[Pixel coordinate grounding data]
• • •
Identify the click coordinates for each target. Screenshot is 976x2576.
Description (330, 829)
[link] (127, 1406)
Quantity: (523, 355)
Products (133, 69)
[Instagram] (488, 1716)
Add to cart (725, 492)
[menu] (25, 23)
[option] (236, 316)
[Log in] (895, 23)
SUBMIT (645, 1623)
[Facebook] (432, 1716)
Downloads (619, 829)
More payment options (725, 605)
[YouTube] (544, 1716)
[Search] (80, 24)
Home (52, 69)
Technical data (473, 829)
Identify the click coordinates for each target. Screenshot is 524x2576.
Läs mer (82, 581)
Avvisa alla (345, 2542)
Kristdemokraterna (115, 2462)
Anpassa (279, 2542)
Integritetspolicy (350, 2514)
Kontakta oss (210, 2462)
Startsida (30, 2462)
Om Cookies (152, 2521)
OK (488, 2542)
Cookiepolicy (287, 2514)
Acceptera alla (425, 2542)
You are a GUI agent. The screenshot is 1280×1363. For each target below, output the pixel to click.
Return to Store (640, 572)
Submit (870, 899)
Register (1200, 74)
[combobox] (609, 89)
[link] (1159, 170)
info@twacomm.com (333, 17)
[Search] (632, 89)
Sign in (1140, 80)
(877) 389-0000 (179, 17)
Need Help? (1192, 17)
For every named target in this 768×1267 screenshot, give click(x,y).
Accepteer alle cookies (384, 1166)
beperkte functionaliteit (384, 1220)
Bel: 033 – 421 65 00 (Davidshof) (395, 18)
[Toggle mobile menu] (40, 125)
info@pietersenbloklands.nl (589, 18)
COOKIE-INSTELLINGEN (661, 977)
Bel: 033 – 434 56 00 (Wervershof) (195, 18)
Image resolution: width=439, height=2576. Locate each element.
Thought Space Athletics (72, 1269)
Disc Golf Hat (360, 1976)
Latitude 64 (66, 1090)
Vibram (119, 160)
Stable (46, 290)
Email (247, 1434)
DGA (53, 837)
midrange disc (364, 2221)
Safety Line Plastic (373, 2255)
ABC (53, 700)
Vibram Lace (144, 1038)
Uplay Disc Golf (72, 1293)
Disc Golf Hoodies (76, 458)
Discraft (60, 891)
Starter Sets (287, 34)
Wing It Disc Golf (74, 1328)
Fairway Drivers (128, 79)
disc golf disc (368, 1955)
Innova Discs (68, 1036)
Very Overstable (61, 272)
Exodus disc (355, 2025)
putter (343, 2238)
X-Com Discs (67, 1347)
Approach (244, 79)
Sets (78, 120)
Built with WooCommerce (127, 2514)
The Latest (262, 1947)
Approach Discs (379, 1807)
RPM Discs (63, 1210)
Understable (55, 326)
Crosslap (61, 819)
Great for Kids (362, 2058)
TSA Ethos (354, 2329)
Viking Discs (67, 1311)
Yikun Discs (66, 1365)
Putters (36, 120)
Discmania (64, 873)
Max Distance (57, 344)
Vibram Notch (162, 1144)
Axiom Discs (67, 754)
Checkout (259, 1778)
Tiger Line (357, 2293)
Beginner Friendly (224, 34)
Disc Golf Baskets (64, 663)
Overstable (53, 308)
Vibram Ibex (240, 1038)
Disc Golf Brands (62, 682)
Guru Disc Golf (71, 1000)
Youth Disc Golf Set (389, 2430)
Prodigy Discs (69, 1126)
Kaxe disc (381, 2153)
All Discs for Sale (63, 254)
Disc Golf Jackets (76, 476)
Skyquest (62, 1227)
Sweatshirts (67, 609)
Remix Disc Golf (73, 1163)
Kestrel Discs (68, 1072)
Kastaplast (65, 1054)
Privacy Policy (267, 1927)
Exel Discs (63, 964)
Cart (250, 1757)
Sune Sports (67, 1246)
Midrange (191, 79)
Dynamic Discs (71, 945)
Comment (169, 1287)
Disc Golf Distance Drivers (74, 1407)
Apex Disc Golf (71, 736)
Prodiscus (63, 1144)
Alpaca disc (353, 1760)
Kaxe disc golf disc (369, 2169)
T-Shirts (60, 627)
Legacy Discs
• • •
WORK TO COMPLETE: Transcribe all of the data above, character for character.

RESPONSE FOR THIS EXERCISE:
Identify the click coordinates for each target. Screenshot is 976x2576.
Description (330, 829)
[link] (127, 1406)
Quantity: (523, 355)
Products (133, 69)
[Instagram] (488, 1716)
Add to cart (725, 492)
[menu] (25, 23)
[option] (236, 316)
[Log in] (895, 23)
SUBMIT (645, 1623)
[Facebook] (432, 1716)
Downloads (619, 829)
More payment options (725, 605)
[YouTube] (544, 1716)
[Search] (80, 24)
Home (52, 69)
Technical data (473, 829)
Identify the click coordinates for each target. Screenshot is 524x2576.
Läs mer (82, 581)
Avvisa alla (345, 2542)
Kristdemokraterna (115, 2462)
Anpassa (279, 2542)
Integritetspolicy (350, 2514)
Kontakta oss (210, 2462)
Startsida (30, 2462)
Om Cookies (152, 2521)
OK (488, 2542)
Cookiepolicy (287, 2514)
Acceptera alla (425, 2542)
You are a GUI agent. The screenshot is 1280×1363. For each target below, output the pixel to click.
Return to Store (640, 572)
Submit (870, 899)
Register (1200, 74)
[combobox] (609, 89)
[link] (1159, 170)
info@twacomm.com (333, 17)
[Search] (632, 89)
Sign in (1140, 80)
(877) 389-0000 (179, 17)
Need Help? (1192, 17)
For every named target in this 768×1267 screenshot, give click(x,y).
Accepteer alle cookies (384, 1166)
beperkte functionaliteit (384, 1220)
Bel: 033 – 421 65 00 (Davidshof) (395, 18)
[Toggle mobile menu] (40, 125)
info@pietersenbloklands.nl (589, 18)
COOKIE-INSTELLINGEN (661, 977)
Bel: 033 – 434 56 00 (Wervershof) (195, 18)
Image resolution: width=439, height=2576. Locate each element.
Thought Space Athletics (72, 1269)
Disc Golf Hat (360, 1976)
Latitude 64 (66, 1090)
Vibram (119, 160)
Stable (46, 290)
Email (247, 1434)
DGA (53, 837)
midrange disc (364, 2221)
Safety Line Plastic (373, 2255)
ABC (53, 700)
Vibram Lace (144, 1038)
Uplay Disc Golf (72, 1293)
Disc Golf Hoodies (76, 458)
Discraft (60, 891)
Starter Sets (287, 34)
Wing It Disc Golf (74, 1328)
Fairway Drivers (128, 79)
disc golf disc (368, 1955)
Innova Discs (68, 1036)
Very Overstable (61, 272)
Exodus disc (355, 2025)
putter (343, 2238)
X-Com Discs (67, 1347)
Approach (244, 79)
Sets (78, 120)
Built with WooCommerce (127, 2514)
The Latest (262, 1947)
Approach Discs (379, 1807)
RPM Discs (63, 1210)
Understable (55, 326)
Crosslap (61, 819)
Great for Kids (362, 2058)
TSA Ethos (354, 2329)
Viking Discs (67, 1311)
Yikun Discs (66, 1365)
Putters (36, 120)
Discmania (64, 873)
Max Distance (57, 344)
Vibram Notch (162, 1144)
Axiom Discs (67, 754)
Checkout (259, 1778)
Tiger Line (357, 2293)
Beginner Friendly (224, 34)
Disc Golf Baskets (64, 663)
Overstable (53, 308)
Vibram Ibex (240, 1038)
Disc Golf Brands (62, 682)
Guru Disc Golf (71, 1000)
Youth Disc Golf Set (389, 2430)
Prodigy Discs (69, 1126)
Kaxe disc (381, 2153)
All Discs for Sale (63, 254)
Disc Golf Jackets (76, 476)
Skyquest (62, 1227)
Sweatshirts (67, 609)
Remix Disc Golf (73, 1163)
Kestrel Discs (68, 1072)
Kastaplast (65, 1054)
Privacy Policy (267, 1927)
Exel Discs (63, 964)
Cart (250, 1757)
Sune Sports (67, 1246)
Midrange (191, 79)
Dynamic Discs (71, 945)
Comment (169, 1287)
Disc Golf Distance Drivers (74, 1407)
Apex Disc Golf (71, 736)
Prodiscus (63, 1144)
Alpaca disc (353, 1760)
Kaxe disc golf disc (369, 2169)
T-Shirts (60, 627)
Legacy Discs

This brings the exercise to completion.